Now, practically speaking, this would be a tough strategy for a Yahoo to
undertake, given its own dependence on advertising. But it would not be a
tough strategy for a Microsoft to launch, because this is (at the moment) a
fairly trivial business for Microsoft. And it would bring two potentially
large benefits to the company:

*1. It would hurt its competitor a lot more than it would hurt itself.* Even
allowing for the fact that a chunk of Google's AdSense revenues come through
negotiated arrangements with big publishers (through which Google may
already be giving the publishers close to 100 percent of ad revenues),
turning the delivery of contextual ads into a free service for publishers
would put Google under financial pressure. (Google's revenue from ads on
third-party sites amounted to $1.3 billion in the last quarter, well over a
third of its total revenues.) But it wouldn't cause any harm, of a material
nature, to Microsoft.

*2. It would help promote Microsoft's own ad-serving business.* In essence
what Microsoft would be doing in giving away its product to ad sellers is
redefining that product (for itself and its competitors) not as a
profit-making business in itself but as a complement to the core ad-serving
product that it offers to ad buyers.

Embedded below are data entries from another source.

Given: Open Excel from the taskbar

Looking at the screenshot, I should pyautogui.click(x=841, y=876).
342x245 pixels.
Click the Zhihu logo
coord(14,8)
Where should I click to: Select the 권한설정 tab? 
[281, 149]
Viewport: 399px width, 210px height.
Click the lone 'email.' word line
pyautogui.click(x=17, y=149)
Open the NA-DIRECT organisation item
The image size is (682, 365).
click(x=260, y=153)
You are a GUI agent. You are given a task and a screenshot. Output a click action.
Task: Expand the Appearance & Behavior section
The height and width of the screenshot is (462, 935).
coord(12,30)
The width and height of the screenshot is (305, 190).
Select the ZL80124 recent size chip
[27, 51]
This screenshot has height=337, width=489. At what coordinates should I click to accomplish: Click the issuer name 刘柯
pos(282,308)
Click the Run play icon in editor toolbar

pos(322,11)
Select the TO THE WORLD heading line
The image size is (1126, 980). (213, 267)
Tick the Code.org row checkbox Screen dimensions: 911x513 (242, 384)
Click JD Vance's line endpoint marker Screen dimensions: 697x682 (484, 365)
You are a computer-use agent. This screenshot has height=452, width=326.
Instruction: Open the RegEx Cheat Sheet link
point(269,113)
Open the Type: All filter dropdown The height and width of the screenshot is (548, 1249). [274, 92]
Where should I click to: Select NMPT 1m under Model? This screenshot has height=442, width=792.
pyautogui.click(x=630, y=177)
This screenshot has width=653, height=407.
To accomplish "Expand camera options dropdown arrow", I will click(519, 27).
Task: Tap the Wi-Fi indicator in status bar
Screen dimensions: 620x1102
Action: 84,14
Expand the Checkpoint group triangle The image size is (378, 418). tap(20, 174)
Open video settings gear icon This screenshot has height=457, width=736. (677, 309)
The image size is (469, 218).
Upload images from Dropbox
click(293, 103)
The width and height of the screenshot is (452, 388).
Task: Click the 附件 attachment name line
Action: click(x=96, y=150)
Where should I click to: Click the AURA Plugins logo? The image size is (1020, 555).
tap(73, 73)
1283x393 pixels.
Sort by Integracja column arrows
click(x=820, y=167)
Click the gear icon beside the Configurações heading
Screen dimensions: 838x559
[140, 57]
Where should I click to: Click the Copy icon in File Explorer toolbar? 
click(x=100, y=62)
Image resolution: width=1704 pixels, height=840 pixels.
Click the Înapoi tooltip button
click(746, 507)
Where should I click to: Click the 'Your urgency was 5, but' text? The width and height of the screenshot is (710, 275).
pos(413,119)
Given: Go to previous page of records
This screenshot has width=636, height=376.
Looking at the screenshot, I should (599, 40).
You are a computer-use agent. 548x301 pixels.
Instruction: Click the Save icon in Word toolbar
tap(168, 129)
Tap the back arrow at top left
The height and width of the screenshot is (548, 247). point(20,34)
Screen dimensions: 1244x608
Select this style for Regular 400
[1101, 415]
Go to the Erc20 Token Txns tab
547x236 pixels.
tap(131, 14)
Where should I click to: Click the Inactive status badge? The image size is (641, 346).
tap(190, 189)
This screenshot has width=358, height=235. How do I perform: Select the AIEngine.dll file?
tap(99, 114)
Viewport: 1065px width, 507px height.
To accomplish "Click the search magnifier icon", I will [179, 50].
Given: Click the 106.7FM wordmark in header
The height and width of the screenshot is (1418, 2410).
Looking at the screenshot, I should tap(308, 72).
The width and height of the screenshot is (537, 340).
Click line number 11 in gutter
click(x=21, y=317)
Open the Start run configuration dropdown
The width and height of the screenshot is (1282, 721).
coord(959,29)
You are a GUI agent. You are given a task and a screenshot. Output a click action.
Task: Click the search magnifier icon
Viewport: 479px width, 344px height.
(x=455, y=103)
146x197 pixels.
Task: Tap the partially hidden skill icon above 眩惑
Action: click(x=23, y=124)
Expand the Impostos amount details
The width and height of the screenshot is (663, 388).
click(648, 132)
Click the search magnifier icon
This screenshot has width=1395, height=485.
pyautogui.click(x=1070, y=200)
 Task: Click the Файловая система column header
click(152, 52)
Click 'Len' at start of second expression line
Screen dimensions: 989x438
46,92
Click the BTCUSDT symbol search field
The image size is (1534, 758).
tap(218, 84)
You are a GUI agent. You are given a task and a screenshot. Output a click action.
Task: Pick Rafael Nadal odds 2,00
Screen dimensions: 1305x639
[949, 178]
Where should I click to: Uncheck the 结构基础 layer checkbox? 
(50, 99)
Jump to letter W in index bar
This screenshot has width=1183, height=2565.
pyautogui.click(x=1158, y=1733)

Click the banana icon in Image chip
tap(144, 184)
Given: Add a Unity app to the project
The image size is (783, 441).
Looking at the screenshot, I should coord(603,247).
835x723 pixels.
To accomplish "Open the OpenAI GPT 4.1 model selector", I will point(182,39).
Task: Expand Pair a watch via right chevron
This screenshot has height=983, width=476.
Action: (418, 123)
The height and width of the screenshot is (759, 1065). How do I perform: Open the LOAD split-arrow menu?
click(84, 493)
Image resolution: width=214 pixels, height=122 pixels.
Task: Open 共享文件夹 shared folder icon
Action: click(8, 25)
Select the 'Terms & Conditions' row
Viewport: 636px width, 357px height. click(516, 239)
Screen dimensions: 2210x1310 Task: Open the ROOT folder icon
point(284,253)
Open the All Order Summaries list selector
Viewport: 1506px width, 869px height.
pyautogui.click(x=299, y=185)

Expand the presence of your ads on
third-party sites, and you make your core ad-serving business more
attractive to ad buyers. So Microsoft wouldn't simply be sacrificing
potential revenues; it would be promoting revenues in a complementary (and
more important) area of its business.

Now, I've made this simpler than it really is, because publishers also have
to take into account the productivity of the ads being served, and by all
accounts Google continues to maintain a productivity edge. Nevertheless,
turning the AdSense market into a free market would help neutralize that
edge and generally redefine the competitive dynamic to Microsoft's benefit.
And, anyway, what does it have to lose?